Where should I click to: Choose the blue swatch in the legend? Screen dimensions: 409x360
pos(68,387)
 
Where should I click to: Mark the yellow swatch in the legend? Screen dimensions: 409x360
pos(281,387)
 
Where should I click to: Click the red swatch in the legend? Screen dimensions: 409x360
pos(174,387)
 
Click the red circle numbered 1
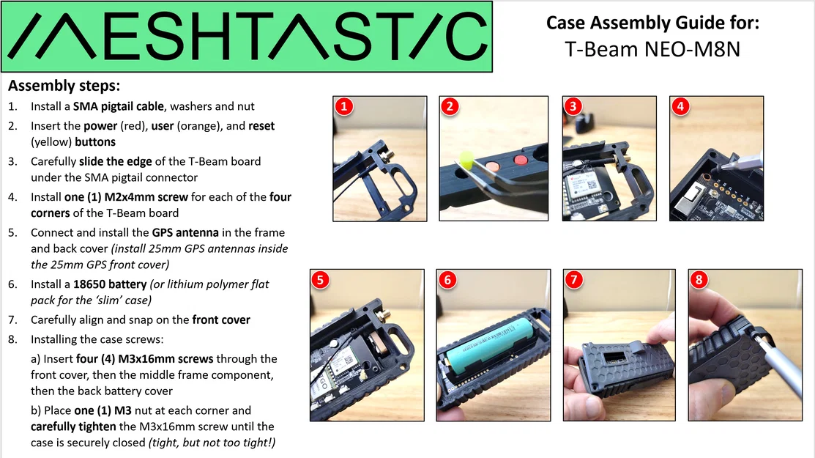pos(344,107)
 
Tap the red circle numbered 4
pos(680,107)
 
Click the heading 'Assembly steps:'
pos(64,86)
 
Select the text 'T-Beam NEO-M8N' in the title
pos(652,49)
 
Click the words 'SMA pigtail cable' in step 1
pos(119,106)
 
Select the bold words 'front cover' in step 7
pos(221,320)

++++++++++++++++++++

- Task prompt: Please go through the records from the line that has "Where should I click to: Click" to the end of the records, and replace "circle" with "dot" wherever it occurs, leaving everything else unchanged. Give only those lines, and leave the pictures out.

- Result:
Where should I click to: Click the red swatch in the legend? Screen dimensions: 409x360
pos(174,387)
 
Click the red dot numbered 1
pos(344,107)
 
Tap the red dot numbered 4
pos(680,107)
 
Click the heading 'Assembly steps:'
pos(64,86)
 
Select the text 'T-Beam NEO-M8N' in the title
pos(652,49)
 
Click the words 'SMA pigtail cable' in step 1
pos(119,106)
 
Select the bold words 'front cover' in step 7
pos(221,320)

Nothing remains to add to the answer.